Marl. Setelah peralatan mereka dicuri, para biarawati “kesal” dengan sumbangan dari seluruh Perancis

10
0


Ini adalah kisah solidaritas yang indah. Gunting, gergaji, gunting, beliung… Pada malam tanggal 17 hingga 18 Januari, sekitar seratus peralatan dicuri dari biara Sainte-Claire di Cormontreuil (Marne), dekat Reims. Benda-benda penting untuk pemeliharaan tempat itu, ditempati oleh 27 saudari, yang mengajukan pengaduan, laporkan Persatuan dan Prancis 3 Grand Est.

Pada saat pohon buah-buahan perlu dipangkas, pohon buah-buahan tersebut secara teknis menjadi pengangguran. Seruan untuk menyumbang dilancarkan saat misa oleh umat, poster dipasang dan media mengangkat isu tersebut.“Dari sana, semuanya berjalan sangat, sangat cepat”

Konten ini diblokir karena Anda belum menerima cookie dan pelacak lainnya.

Dengan mengklik “Saya menerima”cookie dan pelacak lainnya akan ditempatkan dan Anda akan dapat melihat isinya (informasi lebih lanjut).

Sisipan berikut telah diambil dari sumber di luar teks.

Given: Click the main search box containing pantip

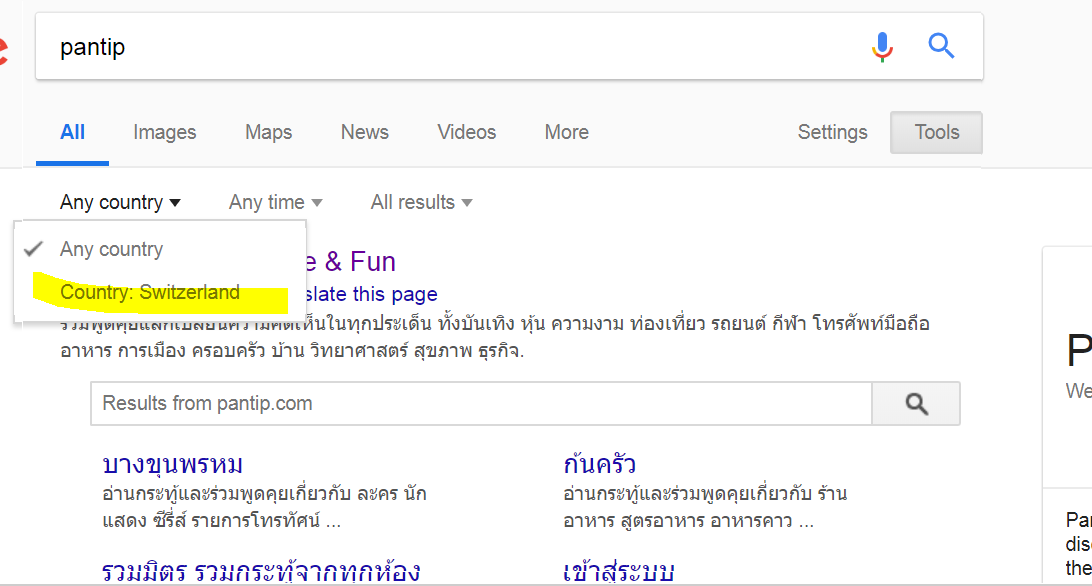Looking at the screenshot, I should point(450,46).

Dengan mengklik “Saya menerima semua cookie”Anda mengizinkan penyimpanan cookie dan pelacak lainnya untuk penyimpanan data Anda di situs dan aplikasi kami untuk tujuan personalisasi dan penargetan iklan.

Anda dapat membatalkan persetujuan Anda kapan saja dengan membaca kebijakan perlindungan data kami.
Kelola pilihan saya



“Dampaknya sangat besar,” Suster Annick, yang bertanggung jawab atas taman biara, mengatakan kepada rekan-rekan kami dari France 3. Sejak itu, tanda-tanda solidaritas telah mengalir di seluruh Prancis: “lusinan pesan simpati, sekitar empat puluh orang yang membawa peralatan.”

Sumbangan dikirim dari Alsace ke Isère

Donatur dari Isère, Aisne, Ardennes, Metz… “Kami menerima paket dari Isère, Val-d’Oise, selatan Perancis,” jelas Annick kepada Persatuan. “Seorang pria dari Reims, yang tidak mengetahui pencurian tersebut, datang membawakan kami peralatan setelah diperingatkan oleh saudara perempuannya yang tinggal di Alsace. Satu paket sangat menyentuh saya: ada gambar anak-anak di dalamnya,” lanjut manajer taman.

Persediaan peralatan kini lebih dari sekadar terisi kembali, berkat tindakan orang-orang yang setia, tetangga, atau orang-orang biasa yang tidak dikenal. “Kami diliputi oleh momen solidaritas yang melampaui agama,” Suster Annick menceritakannya dengan penuh emosi. Pohon apel dan pir di taman bisa dipangkas kembali.